The human brain is a fortress. The blood-brain barrier, a selective shield of tightly packed cells, keeps out toxins and infections. However this essential barrier also makes it incredibly difficult for doctors to deliver drugs to the brain when needed.
Now, scientists at ETH Zurich are using an unexpected tool to breach the blockade: microscopic gas bubbles.
Tiny, gas-filled bubbles—smaller than red blood cells—are injected into the bloodstream alongside medication. When activated by ultrasound, they oscillate wildly, creating jets of liquid powerful enough to create microscopic openings in cell membranes so the drugs can reach their target. For the first time, researchers have captured how these bubbles work in real time and published their results in Nature Physics.
Microjets Moving at 200 kph
Until now, how these bubbles punctured cell membranes was a mystery. The microbubbles vibrate up to several million times per second when exposed to ultrasound, a movement too fast for the human eye to track.
To understand what’s happening during this lightning-fast process, physicist Outi Supponen and her team built a microscope capable of capturing ten million images per second. They placed a layer of endothelial cells—mimicking blood vessel walls—inside a small chamber filled with a saline solution. The gas bubbles, naturally rising to the surface, made contact with the cells before being hit with a pulse of ultrasound.
What they saw was stunning.
“At a sufficiently high ultrasound pressure, microbubbles stop oscillating in a spherical shape and start reshaping themselves into regular, non-spherical patterns,” Supponen said.

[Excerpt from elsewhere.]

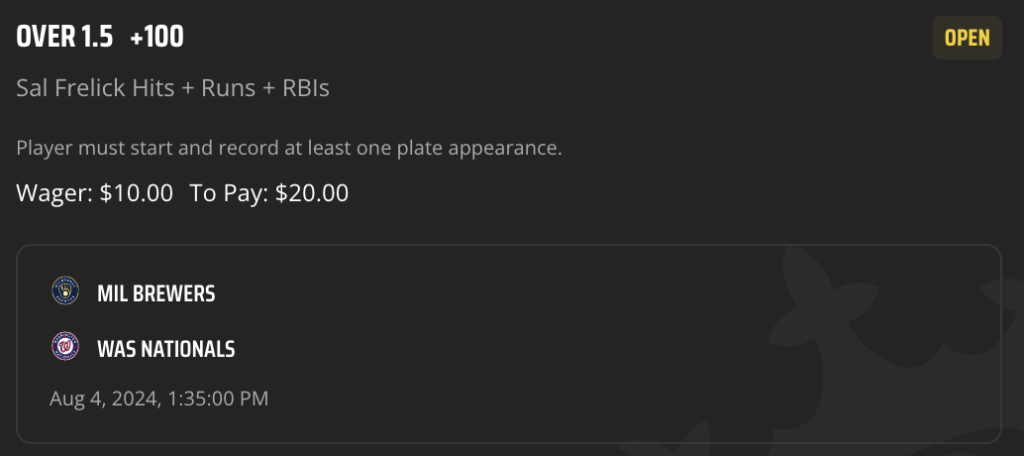Click the Aug 4, 2024 game date
Viewport: 1024px width, 456px height.
105,399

The lobes of these patterns fold inward, forming jets of liquid that move at an astonishing 200 kilometers per hour (124 mph). These jets act like tiny needles, puncturing the cell membrane with precision—without killing the cell.
Ultrasound’s Role in Guiding Medicine
Scientists are also taking these bubbles one step further—not just for puncturing cells, but steering them through the brain’s blood vessels. In a previous 2023 study published in Nature Communications, the same team of researchers demonstrated that they could control these microbubbles to deliver drugs even though this mechanism wasn’t perfectly understood.
Using a set of transducers (electronic devices that convert energy from one form to another) placed on the skull, the generated ultrasound waves guide the bubbles through the bloodstream. “Since these bubbles, or vesicles, are already approved for use in humans, it’s likely that our technology will be approved and used in treatments for humans more quickly than other types of microvehicles currently in development,” said Daniel Ahmed, a professor of acoustic robotics at ETH Zurich, in 2023.
Since then, scientists have started testing microbubble-mediated drug delivery in clinical settings, especially for brain diseases where traditional drugs struggle to penetrate. Focused ultrasound techniques have been used to temporarily open the blood-brain barrier in patients with Alzheimer’s, Parkinson’s, and glioblastomas, but the process has been largely trial and error.
This breakthrough could also extend beyond neurology. Microbubbles have shown promise in treating solid tumors, where they could help ferry chemotherapy drugs deep into cancerous tissue. Similarly, cardiovascular therapies could benefit from more efficient drug delivery to arteries blocked by atherosclerosis.

A Promising Future
For now, the research remains in its early stages. But scientists are optimistic that ultrasound-controlled microbubbles could one day transform how doctors treat neurological diseases and conditions that require administering drugs in the brain..
It’s a remarkable concept: using sound waves to direct tiny bubbles to deliver life-saving medication to the brain. A method so delicate, so precise, it might just redefine the future of medicine.
“Our work clarifies the physical foundations for targeted administration of drugs through microbubbles and helps us define criteria for their safe and effective use,” Supponen said.